## [Tanımlanan Görev 1]
27 Mayıs darbesini anlatan metinde "Sıra bugün bazı" ile "darbeye teşebbüs edecekti.)" arasındaki bölümü, iki uç da dahil olmak üzere aynen tekrarlayın.

## [Kaynak Belge]
Cumhuriyet tarihinin darbe ile devrilen ilk ve (şimdilik son) cumhurbaşkanı olan Celal Bayar, 15 Eylül 1961’de önce idama mahkûm edildi, ardından ‘yaşı nedeniyle cezası müebbet hapse çevrildi. Celal Bayar, Yassıada'dan 3 yıla yakın kalacağı Kayseri Bölge Cezaevi’ne nakledilirken, yeni cumhurbaşkanının kim olacağı aşağı yukarı belli olmuştu…
DARBECİ BİR AGA: CEMAL GÜRSEL
27 Mayıs darbecilerinin yürütme organı olan Milli Birlik Komitesi’nin (MBK) lideri Cemal Gürsel’di. Dönemin Kara Kuvvetleri Komutanı Cemal Gürsel'in darbe liderliğine gelişi tesadüfen olmuştu aslında. Ordu içindeki cuntacılardan haberdar olan ama onlara katılmayan Gürsel, iznini geçirmek üzere İzmir'e giderken dönemin Savunma Bakanı Ethem Menderes'e yazdığı eleştiri mektubu sayesinde, cuntacıların lideri olmuştu. Genelkurmay Başkanı Rüştü Erdelhun'dan sonraki en yüksek rütbeli komutandı Gürsel. Darbecilerin amacı, 1952’de Mısır'da yapılan askeri darbedeki olduğu gibi, ülkeyi perde arkasından yürütmekti. (Mısır’da, sahnedeki lider General Necip’ti ama darbenin asıl lideri perde arkasındaki Cemal Abdülnasır’dı.) Ama Gürsel kısa sürede ipleri eline aldı ve Devlet Başkanı, Başbakan, Başkomutan ve Milli Birlik Komitesi (MBK) başkanı sıfatlarını alarak kâğıt üzerinde Atatürk’ün dahi sahip olmadığı yetkilerle donatılmış oldu.
Sıra bugün bazı çevrelerce ‘Türk anayasacılık tarihinin kusursuz ürünü’ olarak kutsanan 1961 Anayasası, 9 Temmuz 1961'deki halkoylamasında yüzde 60,4 oyla kabul edildiğinde, bu düşük kabul oranı darbenin faillerinde ve destekçilerinde büyük hayal kırıklığı yaratmıştı. (Nitekim 27 Mayıs’ın eksik yanlarını tamamlamak iddiasıyla, Albay Talat Aydemir ve Binbaşı Fethi Gürcan’ın başını çektiği asker grupları, 22 Şubat 1962’de ve 21 Mayıs 1963’te iki kere darbeye teşebbüs edecekti.)

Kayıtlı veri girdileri

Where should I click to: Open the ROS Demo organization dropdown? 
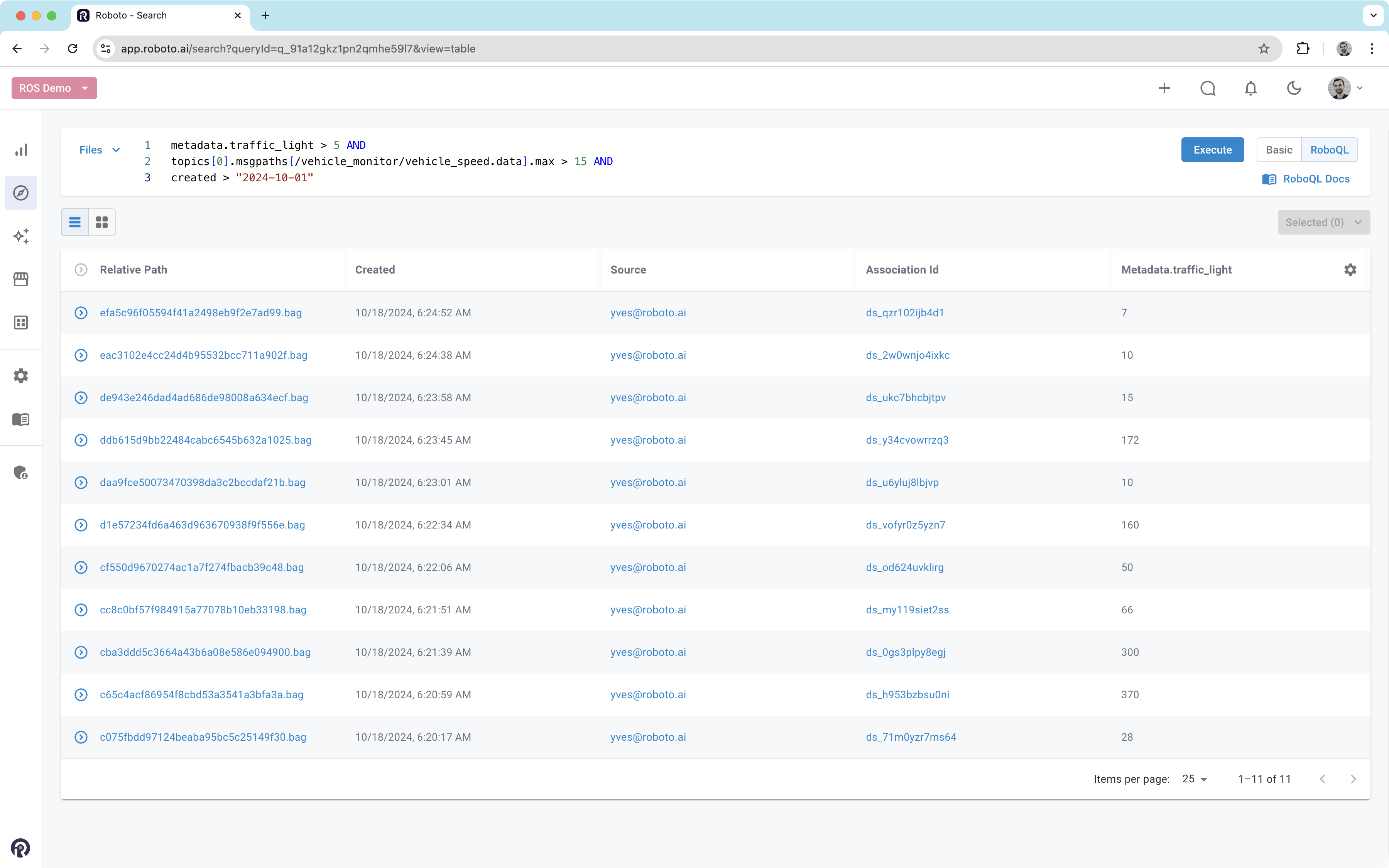coord(54,88)
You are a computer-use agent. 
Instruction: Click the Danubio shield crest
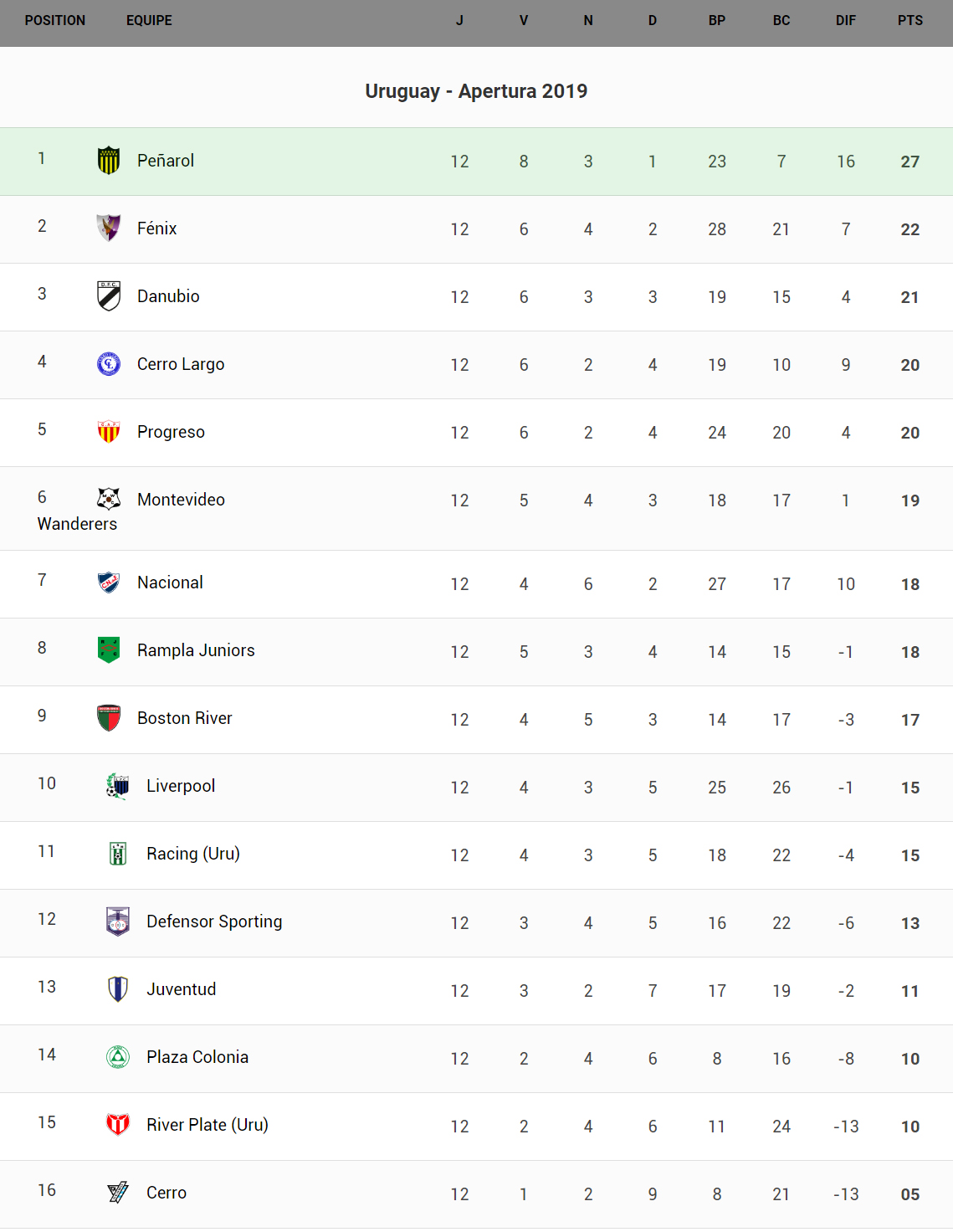109,295
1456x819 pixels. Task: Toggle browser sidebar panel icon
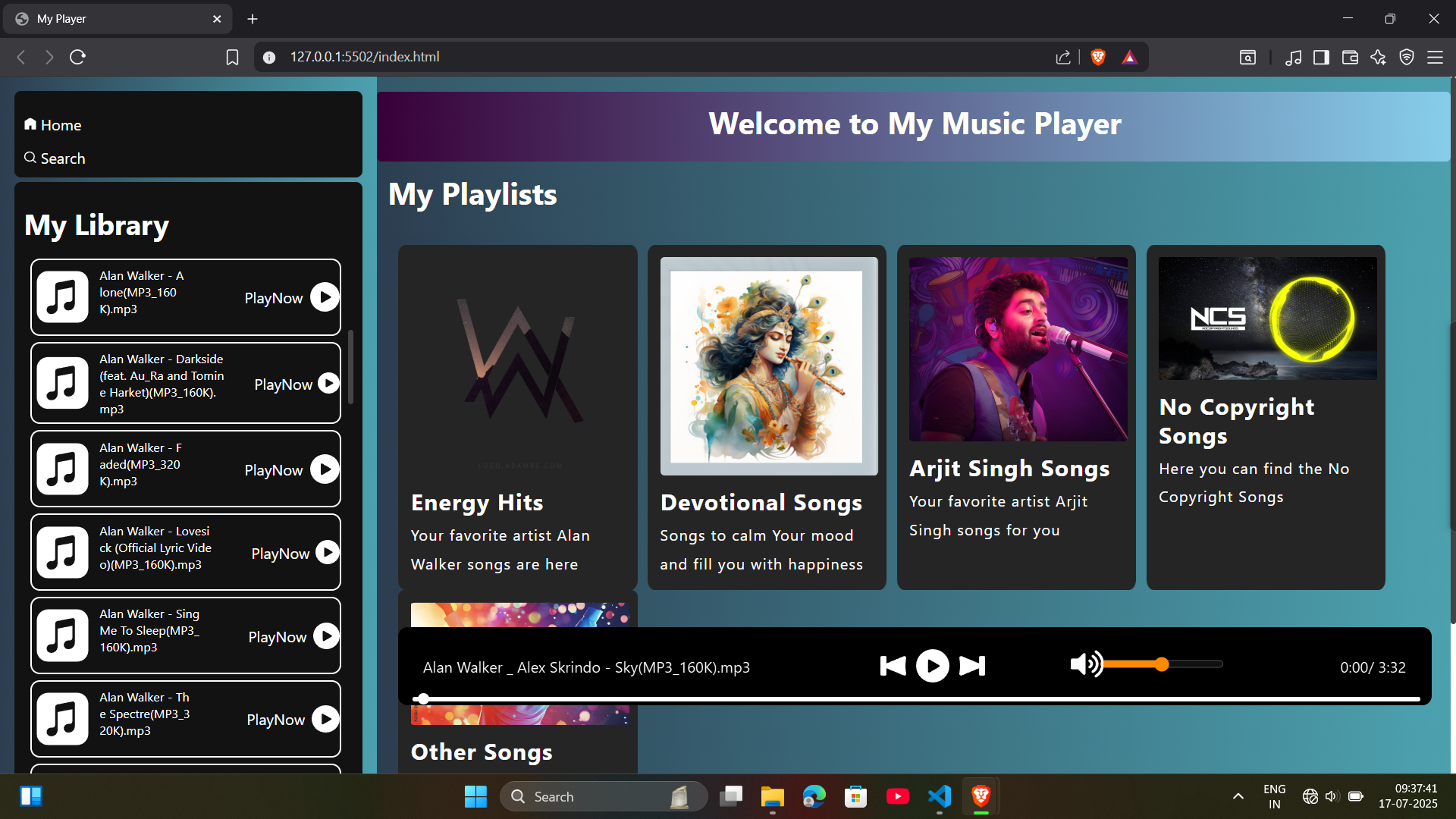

## [Tanımlanan Görev 2]
Yukarıdaki listenin tüm satırlarını birebir yeniden yazın ve resimleri cevaba koymayın.

## [Yazılı Çözüm 1]
Sıra bugün bazı çevrelerce ‘Türk anayasacılık tarihinin kusursuz ürünü’ olarak kutsanan 1961 Anayasası, 9 Temmuz 1961'deki halkoylamasında yüzde 60,4 oyla kabul edildiğinde, bu düşük kabul oranı darbenin faillerinde ve destekçilerinde büyük hayal kırıklığı yaratmıştı. (Nitekim 27 Mayıs’ın eksik yanlarını tamamlamak iddiasıyla, Albay Talat Aydemir ve Binbaşı Fethi Gürcan’ın başını çektiği asker grupları, 22 Şubat 1962’de ve 21 Mayıs 1963’te iki kere darbeye teşebbüs edecekti.)

## [Yazılı Çözüm 2]
Where should I click to: Open the ROS Demo organization dropdown? 
coord(54,88)
You are a computer-use agent. 
Instruction: Click the Danubio shield crest
109,295
1456x819 pixels. Task: Toggle browser sidebar panel icon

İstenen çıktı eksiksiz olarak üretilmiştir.